--- WHAT IS NEEDED ---
Each line of the listing below containing the word "computer" should be returned.

--- DATA FOR THIS EXERCISE ---
■ ■ ■ ■ ■ ■ ■
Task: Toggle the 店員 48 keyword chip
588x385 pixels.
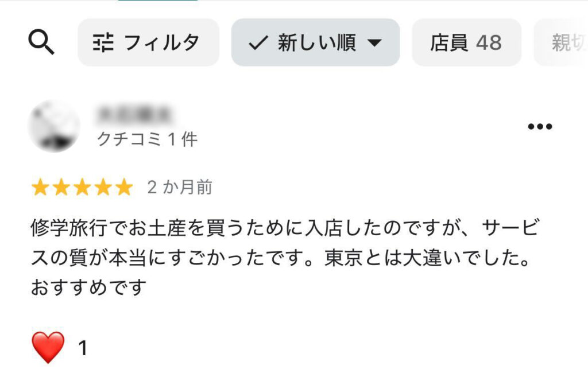Action: [x=466, y=43]
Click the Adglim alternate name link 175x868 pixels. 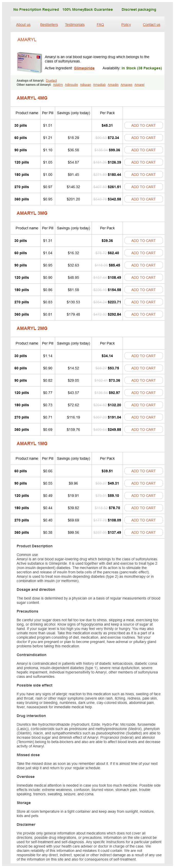point(58,85)
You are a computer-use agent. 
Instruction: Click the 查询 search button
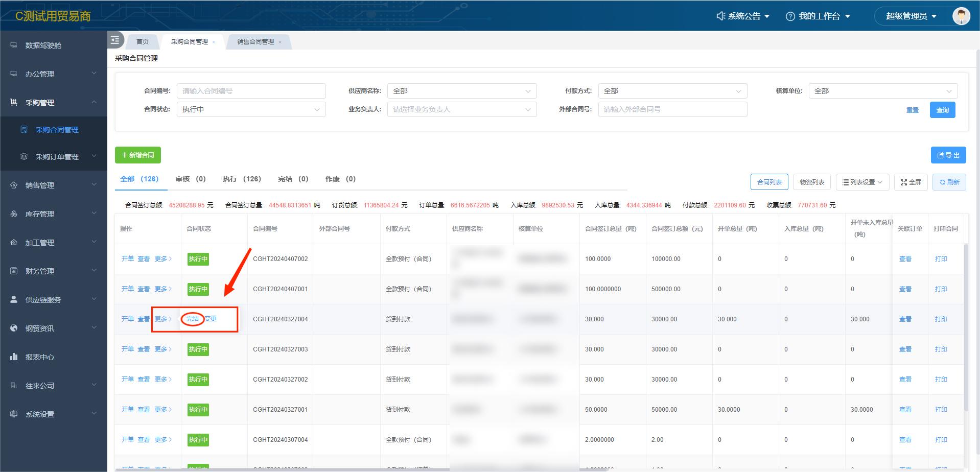point(942,110)
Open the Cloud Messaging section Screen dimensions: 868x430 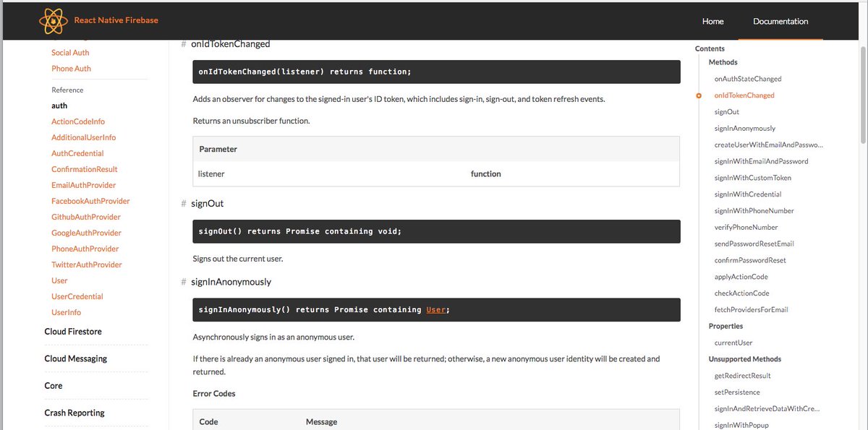coord(76,358)
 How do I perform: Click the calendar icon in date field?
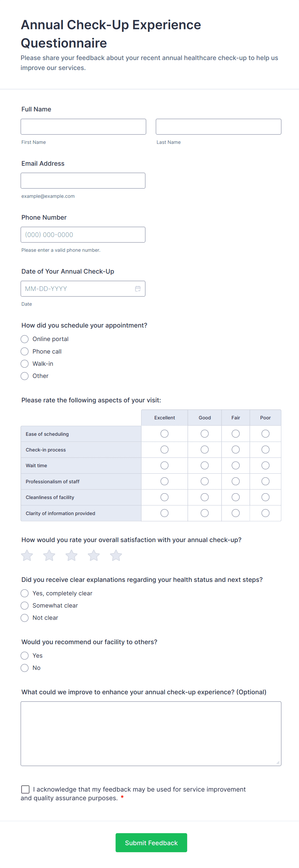click(138, 289)

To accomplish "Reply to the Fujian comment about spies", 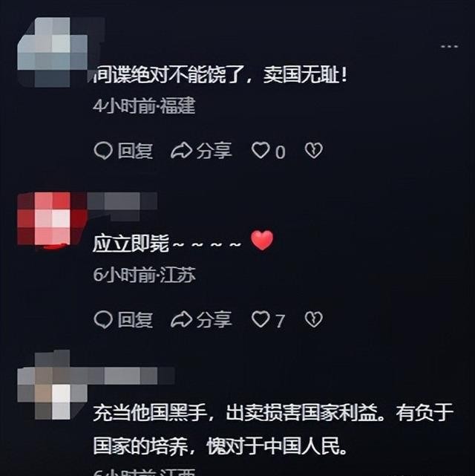I will pyautogui.click(x=123, y=151).
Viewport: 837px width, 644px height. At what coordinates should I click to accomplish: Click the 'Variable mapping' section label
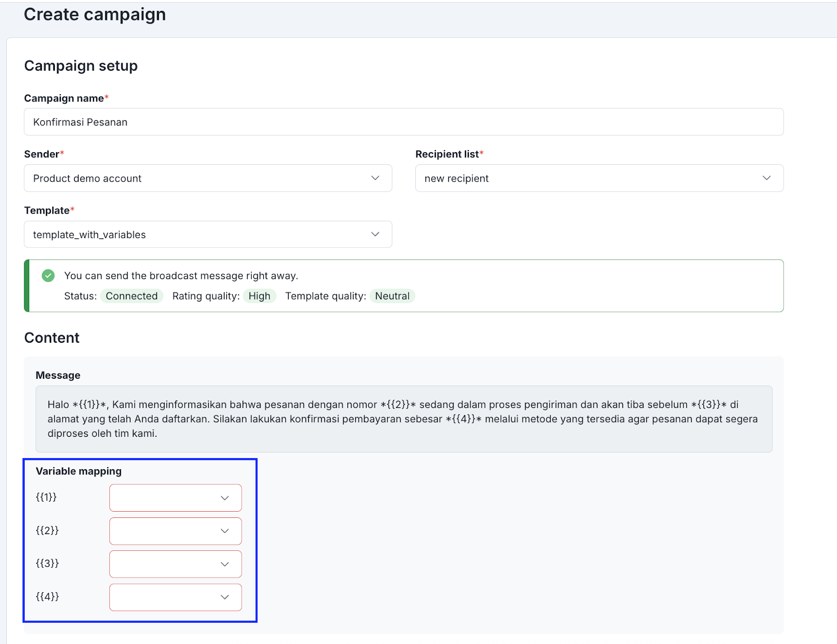click(x=78, y=471)
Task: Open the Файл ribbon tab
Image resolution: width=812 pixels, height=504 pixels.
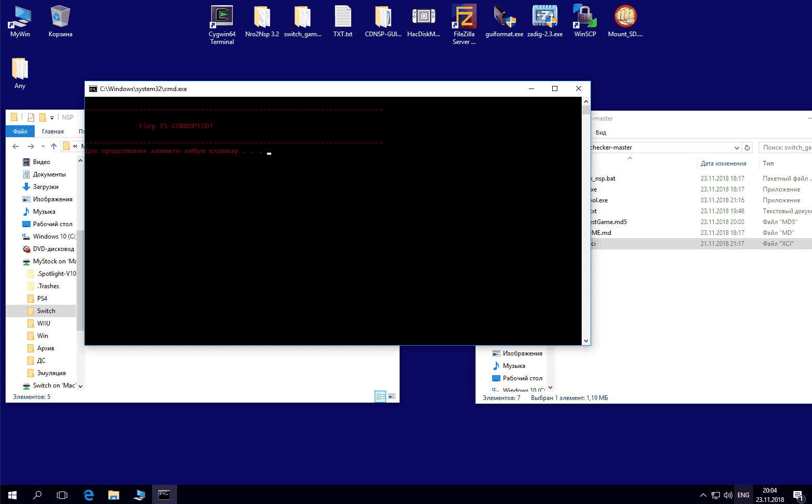Action: tap(20, 131)
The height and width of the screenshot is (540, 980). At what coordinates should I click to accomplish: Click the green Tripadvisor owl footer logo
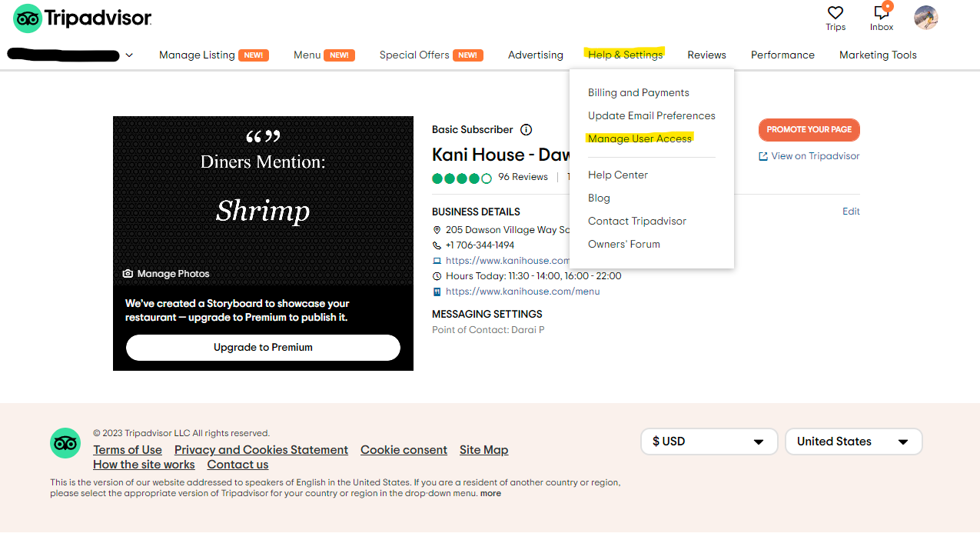[65, 443]
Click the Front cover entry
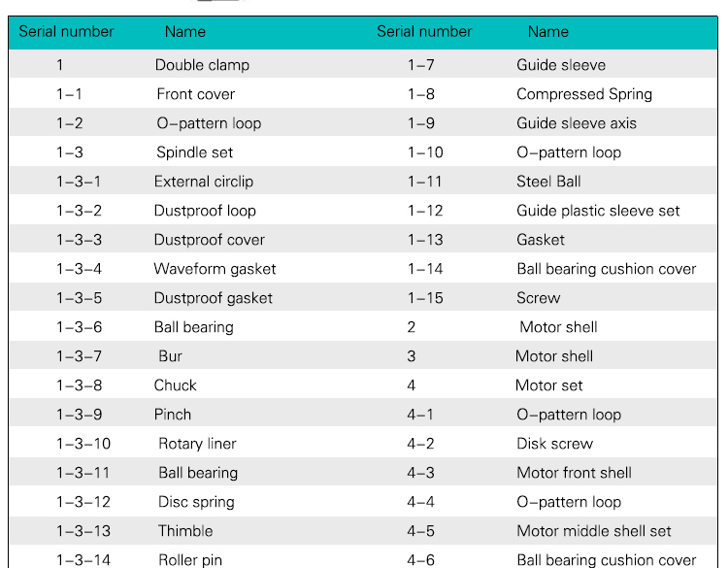 pyautogui.click(x=195, y=94)
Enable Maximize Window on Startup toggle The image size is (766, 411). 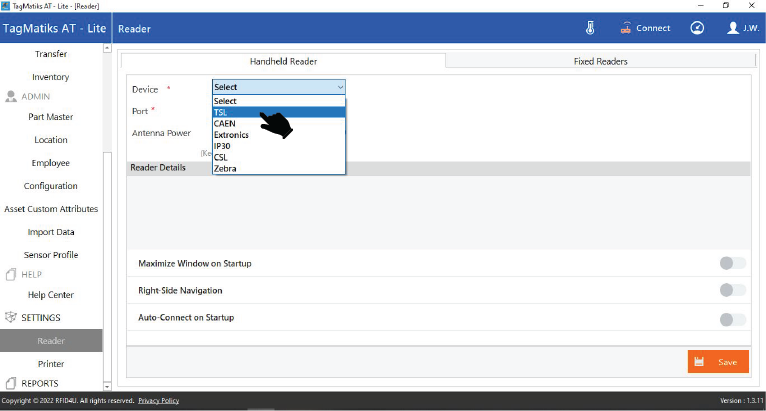(x=732, y=263)
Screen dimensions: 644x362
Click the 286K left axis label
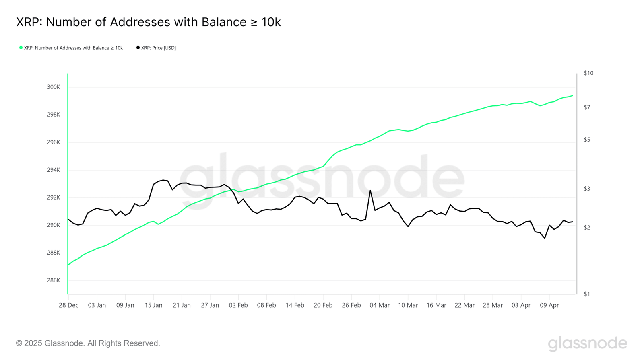pyautogui.click(x=54, y=280)
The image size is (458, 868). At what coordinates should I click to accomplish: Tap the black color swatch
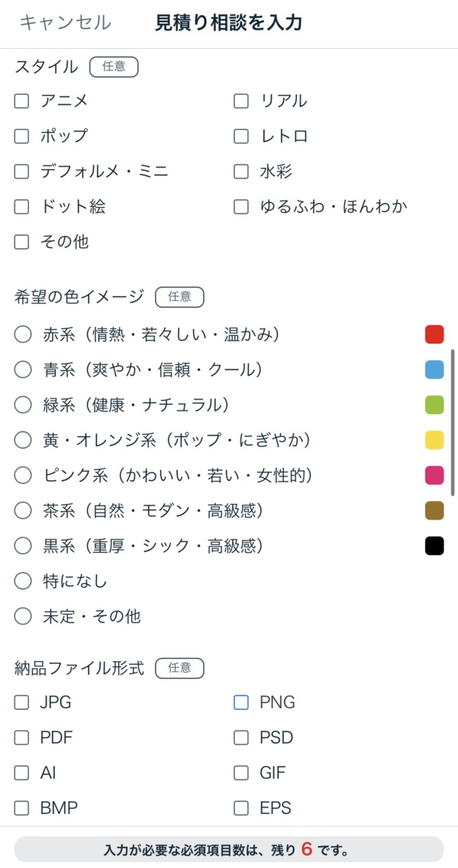(x=434, y=546)
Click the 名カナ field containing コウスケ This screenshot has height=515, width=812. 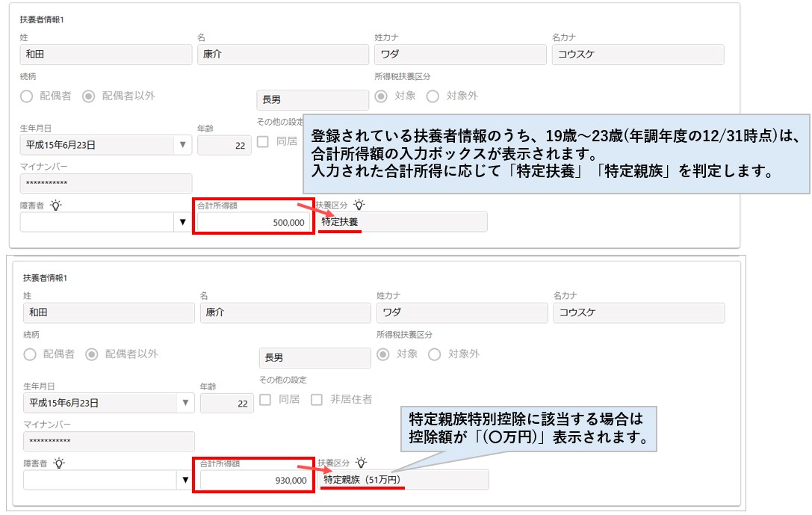[x=639, y=54]
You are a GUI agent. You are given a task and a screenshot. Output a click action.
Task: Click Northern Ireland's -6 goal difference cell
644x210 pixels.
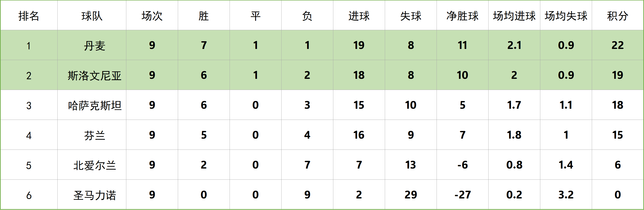(x=462, y=165)
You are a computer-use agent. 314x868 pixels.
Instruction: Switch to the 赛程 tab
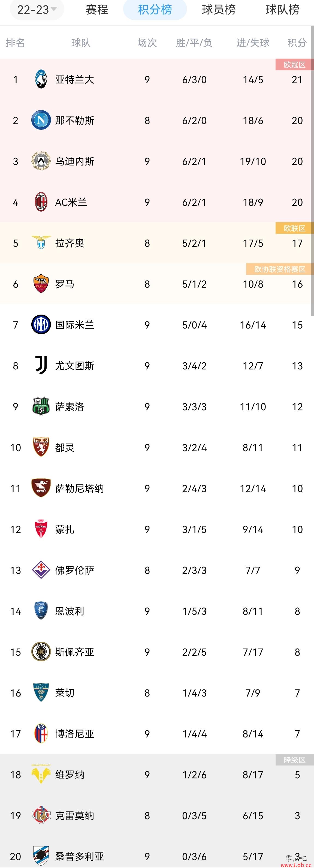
■ ■ ■ ■ ■ ■ ■
--- ANSWER BOX ---
You are a computer-use agent. 
You are a computer-use agent. 314x868 pixels.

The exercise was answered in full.